Data from a pointing dataset:
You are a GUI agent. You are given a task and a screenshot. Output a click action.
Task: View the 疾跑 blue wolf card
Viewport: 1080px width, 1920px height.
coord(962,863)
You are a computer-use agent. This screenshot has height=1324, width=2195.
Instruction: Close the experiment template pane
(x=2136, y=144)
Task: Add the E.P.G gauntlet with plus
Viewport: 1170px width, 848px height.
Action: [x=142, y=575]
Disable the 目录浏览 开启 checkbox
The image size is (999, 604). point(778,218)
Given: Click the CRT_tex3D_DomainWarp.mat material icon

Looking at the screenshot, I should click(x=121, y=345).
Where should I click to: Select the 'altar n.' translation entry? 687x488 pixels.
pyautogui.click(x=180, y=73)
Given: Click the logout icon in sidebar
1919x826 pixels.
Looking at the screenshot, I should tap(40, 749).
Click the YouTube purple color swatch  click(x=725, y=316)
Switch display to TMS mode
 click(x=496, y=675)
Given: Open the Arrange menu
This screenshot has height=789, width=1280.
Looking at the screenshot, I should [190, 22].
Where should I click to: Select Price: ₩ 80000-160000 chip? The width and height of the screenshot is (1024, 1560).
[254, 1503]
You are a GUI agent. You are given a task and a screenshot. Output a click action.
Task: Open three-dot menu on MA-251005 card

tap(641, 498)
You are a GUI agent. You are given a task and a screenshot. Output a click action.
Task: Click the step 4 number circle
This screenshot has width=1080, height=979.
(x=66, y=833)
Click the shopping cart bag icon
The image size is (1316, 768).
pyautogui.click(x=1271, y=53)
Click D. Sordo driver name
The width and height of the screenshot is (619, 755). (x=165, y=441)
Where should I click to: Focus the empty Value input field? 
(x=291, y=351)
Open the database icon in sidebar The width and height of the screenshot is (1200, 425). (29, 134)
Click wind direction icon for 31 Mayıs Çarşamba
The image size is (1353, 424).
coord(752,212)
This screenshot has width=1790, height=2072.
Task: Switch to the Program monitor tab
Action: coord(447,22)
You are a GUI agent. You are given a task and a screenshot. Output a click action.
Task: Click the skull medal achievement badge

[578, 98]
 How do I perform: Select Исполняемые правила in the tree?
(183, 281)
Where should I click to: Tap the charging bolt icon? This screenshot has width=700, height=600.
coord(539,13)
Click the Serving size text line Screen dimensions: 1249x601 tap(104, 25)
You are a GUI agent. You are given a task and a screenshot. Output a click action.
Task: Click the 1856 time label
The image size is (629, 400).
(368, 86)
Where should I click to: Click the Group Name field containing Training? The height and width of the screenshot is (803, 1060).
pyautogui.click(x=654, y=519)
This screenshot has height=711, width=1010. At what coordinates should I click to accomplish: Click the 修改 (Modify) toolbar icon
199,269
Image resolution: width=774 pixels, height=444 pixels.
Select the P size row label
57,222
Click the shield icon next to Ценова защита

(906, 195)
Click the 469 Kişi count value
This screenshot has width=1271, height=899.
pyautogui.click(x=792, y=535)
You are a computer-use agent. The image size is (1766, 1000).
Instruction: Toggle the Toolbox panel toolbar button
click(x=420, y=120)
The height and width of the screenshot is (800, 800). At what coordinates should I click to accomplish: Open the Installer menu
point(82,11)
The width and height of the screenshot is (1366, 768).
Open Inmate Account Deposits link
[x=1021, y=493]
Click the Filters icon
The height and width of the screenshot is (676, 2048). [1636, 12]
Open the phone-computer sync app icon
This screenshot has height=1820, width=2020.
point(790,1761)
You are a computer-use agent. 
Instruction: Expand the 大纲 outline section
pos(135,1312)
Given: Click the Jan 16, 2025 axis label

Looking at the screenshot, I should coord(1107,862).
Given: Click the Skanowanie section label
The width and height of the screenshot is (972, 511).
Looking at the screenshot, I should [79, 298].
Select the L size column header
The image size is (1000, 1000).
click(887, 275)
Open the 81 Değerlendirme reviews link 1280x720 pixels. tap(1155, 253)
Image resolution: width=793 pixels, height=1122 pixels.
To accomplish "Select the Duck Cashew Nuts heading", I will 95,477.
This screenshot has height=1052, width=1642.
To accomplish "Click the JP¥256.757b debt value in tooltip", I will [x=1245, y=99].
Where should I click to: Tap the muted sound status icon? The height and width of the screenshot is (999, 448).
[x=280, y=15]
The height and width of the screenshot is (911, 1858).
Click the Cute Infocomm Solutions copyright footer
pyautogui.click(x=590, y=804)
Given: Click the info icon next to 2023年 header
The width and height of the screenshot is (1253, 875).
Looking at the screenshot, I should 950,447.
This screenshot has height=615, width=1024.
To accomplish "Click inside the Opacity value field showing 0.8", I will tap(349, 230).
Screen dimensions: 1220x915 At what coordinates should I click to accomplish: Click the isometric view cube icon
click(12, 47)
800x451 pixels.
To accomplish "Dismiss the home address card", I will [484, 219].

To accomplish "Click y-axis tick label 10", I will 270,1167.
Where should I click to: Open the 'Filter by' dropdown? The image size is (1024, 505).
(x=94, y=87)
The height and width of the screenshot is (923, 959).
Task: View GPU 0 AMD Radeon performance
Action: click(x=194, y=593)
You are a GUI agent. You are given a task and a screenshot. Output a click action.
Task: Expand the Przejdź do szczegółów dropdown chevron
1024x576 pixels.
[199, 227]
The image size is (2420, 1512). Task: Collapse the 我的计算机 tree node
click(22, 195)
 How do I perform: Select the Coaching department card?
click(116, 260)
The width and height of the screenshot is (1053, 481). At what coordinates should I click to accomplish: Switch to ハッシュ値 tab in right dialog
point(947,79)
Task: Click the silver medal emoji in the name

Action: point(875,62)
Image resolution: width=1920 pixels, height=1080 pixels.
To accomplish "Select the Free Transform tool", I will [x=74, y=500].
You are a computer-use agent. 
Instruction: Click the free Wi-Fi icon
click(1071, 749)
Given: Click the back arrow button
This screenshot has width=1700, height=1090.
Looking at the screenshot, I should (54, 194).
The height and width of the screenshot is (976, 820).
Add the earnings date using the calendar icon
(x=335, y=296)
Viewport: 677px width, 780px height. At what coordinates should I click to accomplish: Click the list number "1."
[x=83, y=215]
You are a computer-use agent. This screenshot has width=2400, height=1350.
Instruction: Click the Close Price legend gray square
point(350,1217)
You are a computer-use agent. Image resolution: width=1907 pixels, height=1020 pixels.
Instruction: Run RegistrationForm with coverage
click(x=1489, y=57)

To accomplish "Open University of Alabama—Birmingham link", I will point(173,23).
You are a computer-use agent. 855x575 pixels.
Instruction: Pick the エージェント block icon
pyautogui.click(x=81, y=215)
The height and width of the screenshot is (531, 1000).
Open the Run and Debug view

## Problem details
Copy out all of the data above, line for line, with no changes.

## Reply
You are a GUI agent. You are given a task and a screenshot. Output a click action.
Task: View the 疾跑 blue wolf card
Viewport: 1080px width, 1920px height.
coord(962,863)
You are a computer-use agent. This screenshot has height=1324, width=2195.
Instruction: Close the experiment template pane
(x=2136, y=144)
Task: Add the E.P.G gauntlet with plus
Viewport: 1170px width, 848px height.
Action: [x=142, y=575]
Disable the 目录浏览 开启 checkbox
The image size is (999, 604). point(778,218)
Given: Click the CRT_tex3D_DomainWarp.mat material icon

Looking at the screenshot, I should click(x=121, y=345).
Where should I click to: Select the 'altar n.' translation entry? 687x488 pixels.
pyautogui.click(x=180, y=73)
Given: Click the logout icon in sidebar
1919x826 pixels.
Looking at the screenshot, I should tap(40, 749).
Click the YouTube purple color swatch  click(x=725, y=316)
Switch display to TMS mode
 click(x=496, y=675)
Given: Open the Arrange menu
This screenshot has height=789, width=1280.
Looking at the screenshot, I should [190, 22].
Where should I click to: Select Price: ₩ 80000-160000 chip? The width and height of the screenshot is (1024, 1560).
[254, 1503]
You are a GUI agent. You are given a task and a screenshot. Output a click action.
Task: Open three-dot menu on MA-251005 card

tap(641, 498)
You are a GUI agent. You are given a task and a screenshot. Output a click action.
Task: Click the step 4 number circle
This screenshot has width=1080, height=979.
(x=66, y=833)
Click the shopping cart bag icon
The image size is (1316, 768).
pyautogui.click(x=1271, y=53)
Click D. Sordo driver name
The width and height of the screenshot is (619, 755). (x=165, y=441)
Where should I click to: Focus the empty Value input field? 
(x=291, y=351)
Open the database icon in sidebar The width and height of the screenshot is (1200, 425). (29, 134)
Click wind direction icon for 31 Mayıs Çarşamba
The image size is (1353, 424).
coord(752,212)
This screenshot has width=1790, height=2072.
Task: Switch to the Program monitor tab
Action: coord(447,22)
You are a GUI agent. You are given a task and a screenshot. Output a click action.
Task: Click the skull medal achievement badge

[578, 98]
 How do I perform: Select Исполняемые правила in the tree?
(183, 281)
Where should I click to: Tap the charging bolt icon? This screenshot has width=700, height=600.
coord(539,13)
Click the Serving size text line Screen dimensions: 1249x601 tap(104, 25)
You are a GUI agent. You are given a task and a screenshot. Output a click action.
Task: Click the 1856 time label
The image size is (629, 400).
(368, 86)
Where should I click to: Click the Group Name field containing Training? The height and width of the screenshot is (803, 1060).
pyautogui.click(x=654, y=519)
This screenshot has height=711, width=1010. At what coordinates should I click to accomplish: Click the 修改 (Modify) toolbar icon
199,269
Image resolution: width=774 pixels, height=444 pixels.
Select the P size row label
57,222
Click the shield icon next to Ценова защита

(906, 195)
Click the 469 Kişi count value
This screenshot has width=1271, height=899.
pyautogui.click(x=792, y=535)
You are a computer-use agent. The image size is (1766, 1000).
Instruction: Toggle the Toolbox panel toolbar button
click(x=420, y=120)
The height and width of the screenshot is (800, 800). At what coordinates should I click to accomplish: Open the Installer menu
point(82,11)
The width and height of the screenshot is (1366, 768).
Open Inmate Account Deposits link
[x=1021, y=493]
Click the Filters icon
The height and width of the screenshot is (676, 2048). [1636, 12]
Open the phone-computer sync app icon
This screenshot has height=1820, width=2020.
point(790,1761)
You are a computer-use agent. 
Instruction: Expand the 大纲 outline section
pos(135,1312)
Given: Click the Jan 16, 2025 axis label

Looking at the screenshot, I should coord(1107,862).
Given: Click the Skanowanie section label
The width and height of the screenshot is (972, 511).
Looking at the screenshot, I should [79, 298].
Select the L size column header
The image size is (1000, 1000).
click(887, 275)
Open the 81 Değerlendirme reviews link 1280x720 pixels. tap(1155, 253)
Image resolution: width=793 pixels, height=1122 pixels.
To accomplish "Select the Duck Cashew Nuts heading", I will 95,477.
This screenshot has height=1052, width=1642.
To accomplish "Click the JP¥256.757b debt value in tooltip", I will [x=1245, y=99].
Where should I click to: Tap the muted sound status icon? The height and width of the screenshot is (999, 448).
[x=280, y=15]
The height and width of the screenshot is (911, 1858).
Click the Cute Infocomm Solutions copyright footer
pyautogui.click(x=590, y=804)
Given: Click the info icon next to 2023年 header
The width and height of the screenshot is (1253, 875).
Looking at the screenshot, I should 950,447.
This screenshot has height=615, width=1024.
To accomplish "Click inside the Opacity value field showing 0.8", I will tap(349, 230).
Screen dimensions: 1220x915 At what coordinates should I click to accomplish: Click the isometric view cube icon
click(12, 47)
800x451 pixels.
To accomplish "Dismiss the home address card", I will [484, 219].

To accomplish "Click y-axis tick label 10", I will 270,1167.
Where should I click to: Open the 'Filter by' dropdown? The image size is (1024, 505).
(x=94, y=87)
The height and width of the screenshot is (923, 959).
Task: View GPU 0 AMD Radeon performance
Action: click(x=194, y=593)
You are a GUI agent. You are given a task and a screenshot. Output a click action.
Task: Expand the Przejdź do szczegółów dropdown chevron
1024x576 pixels.
[199, 227]
The image size is (2420, 1512). Task: Collapse the 我的计算机 tree node
click(22, 195)
 How do I perform: Select the Coaching department card?
click(116, 260)
The width and height of the screenshot is (1053, 481). At what coordinates should I click to accomplish: Switch to ハッシュ値 tab in right dialog
point(947,79)
Task: Click the silver medal emoji in the name

Action: point(875,62)
Image resolution: width=1920 pixels, height=1080 pixels.
To accomplish "Select the Free Transform tool", I will [x=74, y=500].
You are a computer-use agent. 
Instruction: Click the free Wi-Fi icon
click(1071, 749)
Given: Click the back arrow button
This screenshot has width=1700, height=1090.
Looking at the screenshot, I should (54, 194).
The height and width of the screenshot is (976, 820).
Add the earnings date using the calendar icon
(x=335, y=296)
Viewport: 677px width, 780px height. At what coordinates should I click to accomplish: Click the list number "1."
[x=83, y=215]
You are a computer-use agent. This screenshot has width=2400, height=1350.
Instruction: Click the Close Price legend gray square
point(350,1217)
You are a computer-use agent. Image resolution: width=1907 pixels, height=1020 pixels.
Instruction: Run RegistrationForm with coverage
click(x=1489, y=57)

To accomplish "Open University of Alabama—Birmingham link", I will point(173,23).
You are a computer-use agent. 855x575 pixels.
Instruction: Pick the エージェント block icon
pyautogui.click(x=81, y=215)
The height and width of the screenshot is (531, 1000).
Open the Run and Debug view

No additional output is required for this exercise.